§ **What you should do**:
Among the lines below, restate word for word only those from the line with "Згадки про нас (875, 1118)" through the line with "[Search] (378, 16)", with both end lines kept.

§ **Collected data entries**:
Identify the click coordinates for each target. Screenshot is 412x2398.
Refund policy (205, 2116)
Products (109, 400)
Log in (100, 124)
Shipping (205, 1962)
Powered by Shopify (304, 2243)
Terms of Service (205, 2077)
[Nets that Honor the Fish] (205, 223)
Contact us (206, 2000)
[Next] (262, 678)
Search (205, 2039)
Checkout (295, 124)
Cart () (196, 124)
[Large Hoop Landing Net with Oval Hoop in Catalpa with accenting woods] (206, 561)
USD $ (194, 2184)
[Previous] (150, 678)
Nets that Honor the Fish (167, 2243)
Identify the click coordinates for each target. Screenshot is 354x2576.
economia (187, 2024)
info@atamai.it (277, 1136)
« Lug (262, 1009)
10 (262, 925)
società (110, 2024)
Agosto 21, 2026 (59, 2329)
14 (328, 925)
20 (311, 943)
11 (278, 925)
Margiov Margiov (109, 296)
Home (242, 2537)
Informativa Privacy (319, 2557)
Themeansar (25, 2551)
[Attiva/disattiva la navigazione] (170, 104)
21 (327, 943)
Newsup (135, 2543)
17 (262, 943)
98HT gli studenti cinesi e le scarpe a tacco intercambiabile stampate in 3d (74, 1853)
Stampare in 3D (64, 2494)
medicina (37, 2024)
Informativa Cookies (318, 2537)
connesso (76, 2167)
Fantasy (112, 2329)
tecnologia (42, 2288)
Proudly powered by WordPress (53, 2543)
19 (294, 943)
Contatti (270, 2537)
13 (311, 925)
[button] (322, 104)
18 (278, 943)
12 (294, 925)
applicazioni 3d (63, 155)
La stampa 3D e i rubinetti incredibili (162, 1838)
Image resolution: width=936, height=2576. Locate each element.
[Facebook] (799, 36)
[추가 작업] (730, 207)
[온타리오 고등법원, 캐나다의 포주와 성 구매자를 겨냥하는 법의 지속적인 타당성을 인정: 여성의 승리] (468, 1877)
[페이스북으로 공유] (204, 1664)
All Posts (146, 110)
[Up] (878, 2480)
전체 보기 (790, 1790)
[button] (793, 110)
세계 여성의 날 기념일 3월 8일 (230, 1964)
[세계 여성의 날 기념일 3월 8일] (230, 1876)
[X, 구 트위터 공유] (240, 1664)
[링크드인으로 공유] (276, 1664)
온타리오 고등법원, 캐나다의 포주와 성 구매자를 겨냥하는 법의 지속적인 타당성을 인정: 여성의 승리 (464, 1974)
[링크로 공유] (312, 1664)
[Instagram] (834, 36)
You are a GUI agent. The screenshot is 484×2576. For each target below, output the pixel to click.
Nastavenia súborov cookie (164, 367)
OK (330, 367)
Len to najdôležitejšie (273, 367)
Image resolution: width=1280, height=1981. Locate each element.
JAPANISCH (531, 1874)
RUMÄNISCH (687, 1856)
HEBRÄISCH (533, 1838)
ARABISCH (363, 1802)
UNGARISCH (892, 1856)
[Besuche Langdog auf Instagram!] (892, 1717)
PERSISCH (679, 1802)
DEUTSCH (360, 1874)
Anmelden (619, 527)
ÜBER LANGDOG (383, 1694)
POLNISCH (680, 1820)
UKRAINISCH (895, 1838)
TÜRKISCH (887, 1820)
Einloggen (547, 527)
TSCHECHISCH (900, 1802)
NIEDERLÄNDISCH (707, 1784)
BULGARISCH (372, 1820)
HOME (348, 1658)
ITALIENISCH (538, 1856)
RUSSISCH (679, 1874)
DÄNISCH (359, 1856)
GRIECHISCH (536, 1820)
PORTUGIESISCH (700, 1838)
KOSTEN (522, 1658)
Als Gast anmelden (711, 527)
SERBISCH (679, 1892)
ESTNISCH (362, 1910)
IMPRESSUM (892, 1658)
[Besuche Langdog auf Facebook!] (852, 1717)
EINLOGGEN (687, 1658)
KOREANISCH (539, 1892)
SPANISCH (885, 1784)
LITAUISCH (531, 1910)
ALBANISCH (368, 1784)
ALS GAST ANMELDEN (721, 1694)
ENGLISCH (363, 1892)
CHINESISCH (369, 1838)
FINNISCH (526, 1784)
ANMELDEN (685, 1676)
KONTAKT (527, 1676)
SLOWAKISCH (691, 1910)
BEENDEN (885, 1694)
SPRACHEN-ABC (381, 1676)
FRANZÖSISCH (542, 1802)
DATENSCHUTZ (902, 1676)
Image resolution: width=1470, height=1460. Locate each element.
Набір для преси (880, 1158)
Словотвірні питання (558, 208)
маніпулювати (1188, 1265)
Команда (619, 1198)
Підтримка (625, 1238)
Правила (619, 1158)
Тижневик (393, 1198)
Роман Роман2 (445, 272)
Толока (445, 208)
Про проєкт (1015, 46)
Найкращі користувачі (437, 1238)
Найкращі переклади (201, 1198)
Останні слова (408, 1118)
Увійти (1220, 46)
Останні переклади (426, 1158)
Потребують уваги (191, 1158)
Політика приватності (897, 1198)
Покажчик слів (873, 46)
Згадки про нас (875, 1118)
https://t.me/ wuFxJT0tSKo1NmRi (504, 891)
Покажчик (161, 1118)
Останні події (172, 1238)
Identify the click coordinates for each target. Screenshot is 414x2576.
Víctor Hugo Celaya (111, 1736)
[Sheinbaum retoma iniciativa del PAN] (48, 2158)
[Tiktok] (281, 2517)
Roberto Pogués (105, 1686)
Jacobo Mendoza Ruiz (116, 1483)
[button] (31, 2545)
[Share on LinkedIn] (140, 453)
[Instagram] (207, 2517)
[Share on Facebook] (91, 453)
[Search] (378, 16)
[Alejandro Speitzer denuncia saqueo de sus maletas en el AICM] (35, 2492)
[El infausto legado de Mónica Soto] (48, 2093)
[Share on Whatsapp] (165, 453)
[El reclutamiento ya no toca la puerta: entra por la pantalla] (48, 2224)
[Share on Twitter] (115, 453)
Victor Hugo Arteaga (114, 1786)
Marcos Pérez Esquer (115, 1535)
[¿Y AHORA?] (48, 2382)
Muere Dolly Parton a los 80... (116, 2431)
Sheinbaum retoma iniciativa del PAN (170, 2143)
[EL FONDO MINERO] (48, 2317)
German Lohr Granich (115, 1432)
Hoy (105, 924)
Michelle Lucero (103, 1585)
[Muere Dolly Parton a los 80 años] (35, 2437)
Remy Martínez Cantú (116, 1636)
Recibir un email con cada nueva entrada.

§ **Result of the task**:
Згадки про нас (875, 1118)
https://t.me/ wuFxJT0tSKo1NmRi (504, 891)
Покажчик (161, 1118)
Останні події (172, 1238)
Identify the click coordinates for each target. Screenshot is 414x2576.
Víctor Hugo Celaya (111, 1736)
[Sheinbaum retoma iniciativa del PAN] (48, 2158)
[Tiktok] (281, 2517)
Roberto Pogués (105, 1686)
Jacobo Mendoza Ruiz (116, 1483)
[button] (31, 2545)
[Share on LinkedIn] (140, 453)
[Instagram] (207, 2517)
[Share on Facebook] (91, 453)
[Search] (378, 16)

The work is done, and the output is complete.